Optimism begins with self-awareness, which means we must be conscious and mindful of our moods to counter our feelings of pessimism and gloom whenever they arise.

This past Monday my dermatologist phoned to tell me a biopsy I’d had done indicated basal cell carcinoma, which, if you know anything about cancer, you know is the weakest, scrawniest cancer you can have. If pancreatic cancer is the Chuck Norris of cancers, basal cell carcinoma is the Pee Wee Herman of cancers. You go in, you have it removed, you live another 30 years. But all I could think about a friend of mine who had ignored his skin cancer and how it nearly killed him, and the next thing you know, I’m designing my tombstone, deciding between marble, granite, or slate.

Joan came home.

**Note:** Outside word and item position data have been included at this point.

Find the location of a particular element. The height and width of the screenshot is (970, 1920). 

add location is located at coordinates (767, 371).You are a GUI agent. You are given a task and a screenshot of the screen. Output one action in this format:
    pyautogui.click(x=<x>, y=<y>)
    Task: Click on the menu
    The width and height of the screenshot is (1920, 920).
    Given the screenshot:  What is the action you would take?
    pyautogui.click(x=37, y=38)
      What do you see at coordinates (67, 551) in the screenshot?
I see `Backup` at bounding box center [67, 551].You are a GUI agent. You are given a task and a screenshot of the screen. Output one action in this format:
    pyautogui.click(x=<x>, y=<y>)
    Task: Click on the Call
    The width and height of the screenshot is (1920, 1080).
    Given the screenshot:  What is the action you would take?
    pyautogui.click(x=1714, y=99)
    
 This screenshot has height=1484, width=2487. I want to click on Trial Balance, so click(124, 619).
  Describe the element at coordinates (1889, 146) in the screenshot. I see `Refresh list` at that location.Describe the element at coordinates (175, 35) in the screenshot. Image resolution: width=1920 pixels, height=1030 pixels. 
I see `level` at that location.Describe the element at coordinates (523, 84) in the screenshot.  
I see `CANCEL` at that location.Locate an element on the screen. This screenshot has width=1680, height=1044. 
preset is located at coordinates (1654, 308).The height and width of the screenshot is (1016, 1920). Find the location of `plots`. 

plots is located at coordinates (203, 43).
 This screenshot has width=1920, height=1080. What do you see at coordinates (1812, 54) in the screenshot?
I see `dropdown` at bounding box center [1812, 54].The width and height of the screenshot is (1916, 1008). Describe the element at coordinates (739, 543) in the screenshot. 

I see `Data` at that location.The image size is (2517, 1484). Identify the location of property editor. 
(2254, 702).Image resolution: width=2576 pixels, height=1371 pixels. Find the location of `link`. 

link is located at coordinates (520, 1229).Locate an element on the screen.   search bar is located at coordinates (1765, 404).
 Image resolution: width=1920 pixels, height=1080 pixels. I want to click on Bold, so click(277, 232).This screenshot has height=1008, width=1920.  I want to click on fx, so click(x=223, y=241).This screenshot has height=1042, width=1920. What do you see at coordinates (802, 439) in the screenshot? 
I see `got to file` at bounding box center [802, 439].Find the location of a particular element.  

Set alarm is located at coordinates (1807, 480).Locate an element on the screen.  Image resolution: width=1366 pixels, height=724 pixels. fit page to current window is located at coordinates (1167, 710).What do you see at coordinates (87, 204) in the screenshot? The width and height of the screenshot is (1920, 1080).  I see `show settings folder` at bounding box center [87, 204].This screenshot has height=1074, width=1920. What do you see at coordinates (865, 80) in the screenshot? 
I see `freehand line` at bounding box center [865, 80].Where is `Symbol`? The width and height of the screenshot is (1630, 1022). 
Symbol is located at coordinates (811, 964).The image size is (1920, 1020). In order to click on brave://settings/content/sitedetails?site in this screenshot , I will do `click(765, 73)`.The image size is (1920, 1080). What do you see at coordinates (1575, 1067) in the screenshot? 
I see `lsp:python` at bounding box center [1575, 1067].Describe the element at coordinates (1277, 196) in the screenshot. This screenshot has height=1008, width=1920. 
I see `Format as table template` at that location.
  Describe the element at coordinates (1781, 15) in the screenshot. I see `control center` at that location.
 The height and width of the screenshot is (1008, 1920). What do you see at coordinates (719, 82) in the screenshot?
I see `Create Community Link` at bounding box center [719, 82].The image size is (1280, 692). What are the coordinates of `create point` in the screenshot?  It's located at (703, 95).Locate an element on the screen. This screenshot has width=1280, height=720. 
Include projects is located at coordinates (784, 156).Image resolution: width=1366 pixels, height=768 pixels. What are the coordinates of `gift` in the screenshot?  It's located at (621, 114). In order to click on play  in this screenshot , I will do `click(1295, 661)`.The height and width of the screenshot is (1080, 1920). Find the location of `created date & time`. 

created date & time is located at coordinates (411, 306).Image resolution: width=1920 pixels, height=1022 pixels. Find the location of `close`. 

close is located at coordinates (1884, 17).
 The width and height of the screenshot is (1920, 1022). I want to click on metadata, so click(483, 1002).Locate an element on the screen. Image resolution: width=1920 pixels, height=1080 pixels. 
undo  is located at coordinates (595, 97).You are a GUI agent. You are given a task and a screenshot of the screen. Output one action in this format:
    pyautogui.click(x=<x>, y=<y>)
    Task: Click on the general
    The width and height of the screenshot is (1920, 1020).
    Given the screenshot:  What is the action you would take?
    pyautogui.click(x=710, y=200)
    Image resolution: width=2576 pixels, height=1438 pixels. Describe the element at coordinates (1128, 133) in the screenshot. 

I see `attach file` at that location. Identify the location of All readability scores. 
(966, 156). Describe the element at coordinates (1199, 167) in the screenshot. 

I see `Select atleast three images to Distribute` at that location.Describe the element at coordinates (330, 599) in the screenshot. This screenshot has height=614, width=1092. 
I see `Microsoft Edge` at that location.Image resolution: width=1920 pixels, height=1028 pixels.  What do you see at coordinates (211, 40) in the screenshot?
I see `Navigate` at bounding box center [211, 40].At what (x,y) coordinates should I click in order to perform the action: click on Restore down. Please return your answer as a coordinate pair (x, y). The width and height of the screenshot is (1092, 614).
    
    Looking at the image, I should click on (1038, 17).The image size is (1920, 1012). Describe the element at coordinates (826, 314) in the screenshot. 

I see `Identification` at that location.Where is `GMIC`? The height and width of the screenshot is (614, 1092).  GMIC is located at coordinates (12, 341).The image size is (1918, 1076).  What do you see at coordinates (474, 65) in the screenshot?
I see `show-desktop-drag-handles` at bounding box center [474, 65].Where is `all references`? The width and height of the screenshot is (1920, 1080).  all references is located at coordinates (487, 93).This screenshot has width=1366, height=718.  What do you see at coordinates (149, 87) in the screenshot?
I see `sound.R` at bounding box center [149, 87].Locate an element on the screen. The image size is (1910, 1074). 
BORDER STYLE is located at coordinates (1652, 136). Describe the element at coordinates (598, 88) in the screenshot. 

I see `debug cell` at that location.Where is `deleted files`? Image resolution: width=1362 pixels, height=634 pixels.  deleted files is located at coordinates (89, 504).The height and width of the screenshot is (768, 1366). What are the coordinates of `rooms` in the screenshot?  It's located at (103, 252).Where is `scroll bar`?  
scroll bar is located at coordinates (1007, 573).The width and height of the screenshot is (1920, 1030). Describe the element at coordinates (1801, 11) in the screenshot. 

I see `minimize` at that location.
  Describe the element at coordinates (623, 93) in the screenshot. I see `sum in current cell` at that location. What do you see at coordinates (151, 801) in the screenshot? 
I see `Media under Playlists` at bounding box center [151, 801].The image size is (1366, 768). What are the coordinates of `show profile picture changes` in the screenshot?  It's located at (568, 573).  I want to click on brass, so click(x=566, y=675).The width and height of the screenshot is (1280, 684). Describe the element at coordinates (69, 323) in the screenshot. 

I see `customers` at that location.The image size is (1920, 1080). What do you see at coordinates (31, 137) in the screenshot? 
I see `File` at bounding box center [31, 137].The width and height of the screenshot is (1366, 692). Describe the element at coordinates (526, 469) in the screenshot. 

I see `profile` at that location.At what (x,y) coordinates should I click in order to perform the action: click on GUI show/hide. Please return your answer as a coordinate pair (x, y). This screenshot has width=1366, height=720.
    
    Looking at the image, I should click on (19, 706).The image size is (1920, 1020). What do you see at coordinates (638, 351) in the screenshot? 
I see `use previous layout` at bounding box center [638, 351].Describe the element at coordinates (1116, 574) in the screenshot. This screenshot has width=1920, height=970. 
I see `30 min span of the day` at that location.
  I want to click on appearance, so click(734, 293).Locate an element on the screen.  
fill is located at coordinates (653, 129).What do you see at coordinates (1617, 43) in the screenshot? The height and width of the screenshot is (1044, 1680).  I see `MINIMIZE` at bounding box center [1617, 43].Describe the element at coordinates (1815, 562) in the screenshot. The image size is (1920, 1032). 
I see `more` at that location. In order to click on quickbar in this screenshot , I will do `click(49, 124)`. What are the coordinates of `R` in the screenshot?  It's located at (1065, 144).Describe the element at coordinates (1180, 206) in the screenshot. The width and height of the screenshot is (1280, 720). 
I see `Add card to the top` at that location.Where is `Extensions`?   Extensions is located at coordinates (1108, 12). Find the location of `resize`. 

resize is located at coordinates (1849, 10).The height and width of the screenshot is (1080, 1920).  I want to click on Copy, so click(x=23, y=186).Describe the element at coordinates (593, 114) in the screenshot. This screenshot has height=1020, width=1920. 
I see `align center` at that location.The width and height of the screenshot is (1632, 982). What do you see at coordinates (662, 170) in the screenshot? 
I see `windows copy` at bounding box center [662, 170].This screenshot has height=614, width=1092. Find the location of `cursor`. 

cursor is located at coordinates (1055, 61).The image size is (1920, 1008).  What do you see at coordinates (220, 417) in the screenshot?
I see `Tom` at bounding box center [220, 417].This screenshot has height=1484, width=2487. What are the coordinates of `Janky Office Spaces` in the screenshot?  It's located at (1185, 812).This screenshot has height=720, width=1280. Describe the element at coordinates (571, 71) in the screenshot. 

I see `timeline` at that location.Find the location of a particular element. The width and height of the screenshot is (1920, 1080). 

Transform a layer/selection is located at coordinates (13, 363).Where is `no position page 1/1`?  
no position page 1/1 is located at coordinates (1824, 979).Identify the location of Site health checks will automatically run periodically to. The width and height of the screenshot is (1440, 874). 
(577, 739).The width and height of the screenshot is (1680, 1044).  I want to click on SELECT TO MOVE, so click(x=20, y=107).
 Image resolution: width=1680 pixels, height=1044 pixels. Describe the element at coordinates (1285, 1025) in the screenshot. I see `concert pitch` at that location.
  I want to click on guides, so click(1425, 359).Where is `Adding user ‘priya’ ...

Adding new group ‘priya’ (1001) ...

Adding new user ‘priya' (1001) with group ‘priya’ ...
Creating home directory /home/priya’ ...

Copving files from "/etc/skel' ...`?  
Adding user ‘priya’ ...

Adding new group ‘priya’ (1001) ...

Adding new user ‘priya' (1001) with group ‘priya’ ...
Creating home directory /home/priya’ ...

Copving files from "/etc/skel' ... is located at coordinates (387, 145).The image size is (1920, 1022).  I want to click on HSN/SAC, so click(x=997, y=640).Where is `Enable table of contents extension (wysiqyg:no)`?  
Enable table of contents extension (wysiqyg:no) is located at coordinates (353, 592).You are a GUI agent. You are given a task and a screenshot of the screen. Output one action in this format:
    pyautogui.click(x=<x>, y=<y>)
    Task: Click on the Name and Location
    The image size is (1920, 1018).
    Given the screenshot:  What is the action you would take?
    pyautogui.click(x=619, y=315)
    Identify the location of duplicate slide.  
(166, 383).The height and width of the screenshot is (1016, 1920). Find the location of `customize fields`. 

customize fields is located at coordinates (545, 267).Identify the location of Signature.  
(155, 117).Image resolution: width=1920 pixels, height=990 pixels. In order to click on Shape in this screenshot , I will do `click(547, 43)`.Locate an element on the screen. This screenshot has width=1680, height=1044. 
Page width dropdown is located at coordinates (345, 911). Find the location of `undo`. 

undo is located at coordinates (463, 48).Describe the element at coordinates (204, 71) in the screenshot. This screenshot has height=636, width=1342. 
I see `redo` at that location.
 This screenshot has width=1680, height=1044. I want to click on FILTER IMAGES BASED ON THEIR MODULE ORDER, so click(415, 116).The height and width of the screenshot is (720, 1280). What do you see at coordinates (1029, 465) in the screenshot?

I sat her down. “I have bad news,” I said. “It’s basal cell carcinoma.”

“That’s no big deal,” she said. “You’ll go in, they’ll cut it out, and you’ll be fine. Why don’t you carry in some firewood while I start supper?”

Firewood? Supper? How could I even think about eating when I was ten minutes from death? I’ll be honest, I was a little put out. Here I was, in the icy grip of death, and Joan wanted firewood and food.

So I made a fire and Joan made supper. After we ate, we went for a walk. It was a beautiful evening and walking along it occurred to me that I had let my imagination get the best of me, that rather than assuming the best, that I would be well, I had assumed the worst, that I would be dead in ten minutes.

The moment I realized that I began to feel better. Optimism begins with self-awareness, which means we must be conscious and mindful of our moods in order to counter our feelings of pessimism and gloom. Optimism is the deliberate decision to make the best of our lives, to hope for the best, to work for the best. As it turned out, everything went well. I went to the surgeon on Thursday, she removed half my neck, and here I am, fit as a fiddle.

There’s a little story in the New Testament, in the fifth chapter of John, about a man who had been sick for 38 years, lying beside the pool of Bethesda, where it was said angels would regularly stir the waters. It was believed the first person to touch the water after the angels had visited would be healed. Jesus came along and saw the man and could tell from the cobwebs he’d been there a long time. He asked him, “What is your problem?”

In the English translations, Jesus is a bit more diplomatic, but the original languages have a note of exasperation. What is your problem?

The man immediately blames others. “If only someone would help me get to the water. I’m this way because other people are inconsiderate. No one will help me.”

If only, if only, if only…

Now bear in mind he is reclining right beside the water.

This is pessimism at its deepest, darkest moment. If only, if only, if only…

Optimism is the deliberate decision to make the best of our lives, to hope for the best, to work for the best. Medicine will put us beside the pool, in a place and position to be made well. But it is up to us to reach out for the water. No one can do that for us. Cultivating the habit of optimism allows us to reach for the water the angels have stirred.